■ **Document source**:
---

Dans la maquette que le gouvernement a présentée au Parlement, il faut relever des innovations structurantes pour l’avenir. Le vaste mouvement de réflexion sur les missions de l’État a permis de mettre en évidence l’importance nouvelle de certaines activités. L’unité de l’action de l’État apparaît plus fortement qu’auparavant. De même, alors que les politiques financées par l’État doivent avoir une forte cohérence entre elles pour être efficaces, quel que soit le nombre de ministères et de corps de métiers ayant à intervenir, la constitution de missions interministérielles et la mise en cohérence des politiques transversales offrent en effet un nouveau cadre de conception et de pilotage de l’action publique.
Cette architecture est le fruit de vrais choix politiques, positionnant l’action publique dans une vision d’avenir. Elle va être discutée avec le Parlement, pour que nous nous partagions une même vision. Nous espérons, comme nous l’avions fait lors des travaux d’élaboration de la loi organique du 1er août 2001, pendant lesquels les échanges entre le Parlement et le gouvernement avaient été intenses, atteindre un consensus. Ce consensus serait gage de la qualité de nos travaux. Il représenterait également un puissant encouragement pour tous les acteurs de la mise en œuvre de la réforme budgétaire au sein de l’administration.
La nouvelle structuration du budget renforcera à l’avenir les moyens d’orientation de l’action publique et de pilotage budgétaire du Parlement. Les crédits répartis par mission pourront faire l’objet d’un vrai débat de politique publique à l’occasion du vote du budget. Il ne s’agira plus de discuter dans un cercle restreint de spécialistes l’affectation sur telle ligne de crédit d’une nouvelle dotation, mais de poser au fond la question du financement, des objectifs et de l’efficacité d’une politique publique. Auparavant le Parlement reconduisait en un seul vote 94 % des crédits – les » services votés » – et ne votait de manière spécifique et détaillée que les 6 % restants – les » mesures nouvelles « . Demain, il discutera dès le premier euro des 100 % des crédits en votant le budget mission par mission.
De plus, le Parlement gagne un nouveau levier d’action dans la mise en œuvre des politiques de l’État. Alors qu’auparavant la discussion était organisée sur les moyens, ministère par ministère, demain, il va pouvoir orienter les modalités d’intervention des services de l’État au sein d’une même mission, en amendant la répartition des crédits entre les programmes de la mission. Les crédits de la recherche, par exemple, étaient autrefois votés de manière éclatée au Parlement, car ils figuraient au sein des budgets de chaque ministère. En devenant une mission interministérielle ils seront votés de manière conjointe.

---

■ **Données enregistrées**:
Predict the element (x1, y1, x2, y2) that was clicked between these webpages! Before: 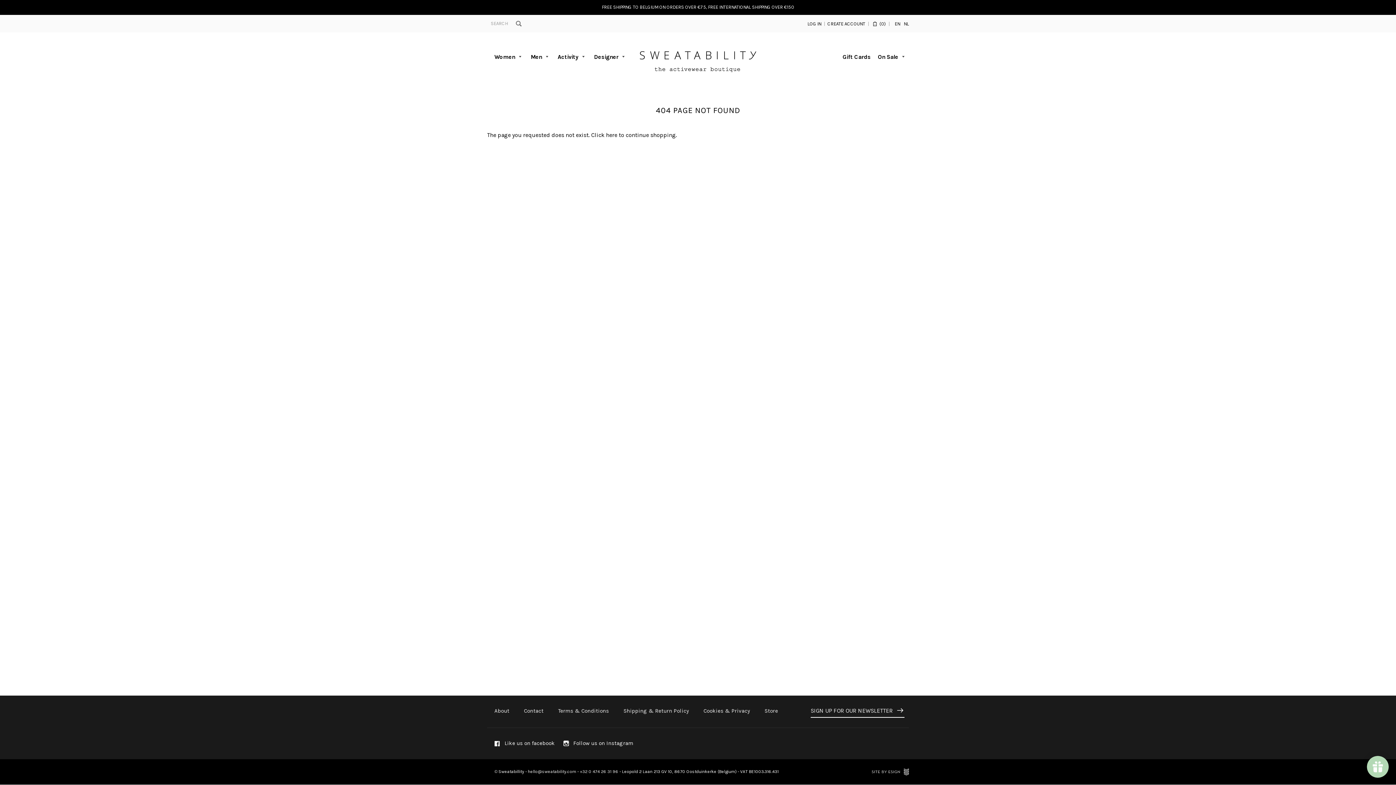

---

■ **Tâche brève 1**:
D'après le document source, quelle proportion des crédits le Parlement reconduisait-il autrefois en un seul vote ?
■ **Tâche brève 2**:
Dans le document source, de quels aspects d'une politique publique le Parlement posera-t-il au fond la question lors du vote du budget ? Nommez-les tous.
■ **Tâche brève 3**:
Prolongez le texte sur la nouvelle structuration du budget de l'État à partir de sa dernière phrase.

■ **Réponse rédigée 1**:
Il reconduisait 94 % des crédits, les « services votés ».

■ **Réponse rédigée 2**:
Le financement, les objectifs et l'efficacité.

■ **Réponse rédigée 3**:
Cela s’accompagnera d’un profond changement de la gestion publique avec le développement du management par la performance. Un responsable sera désigné pour chaque programme. Celui-ci sera libre de l’utilisation des crédits au sein du programme, sans toutefois accroître les dépenses de personnel. En contrepartie, il s’engagera sur des objectifs mesurés par des indicateurs de performance, ce qui permettra de généraliser la culture de résultats dans l’État. La nouvelle architecture des programmes dépasse aussi le cloisonnement des structures administratives. La réforme de la gestion publique a été l’occasion pour les ministères de mettre en perspective leurs politiques et leurs organisations (au ministère de la Culture, on note, par exemple, que chaque programme comprend des compétences relevant de plusieurs directions de ce ministère). Elle est enfin l’occasion de clarifier le budget. Les budgets annexes et les comptes spéciaux du Trésor sont rationalisés : on passe, par exemple, de six budgets annexes à trois. Le budget des charges communes (54 milliards d’euros) est ventilé entre différents programmes.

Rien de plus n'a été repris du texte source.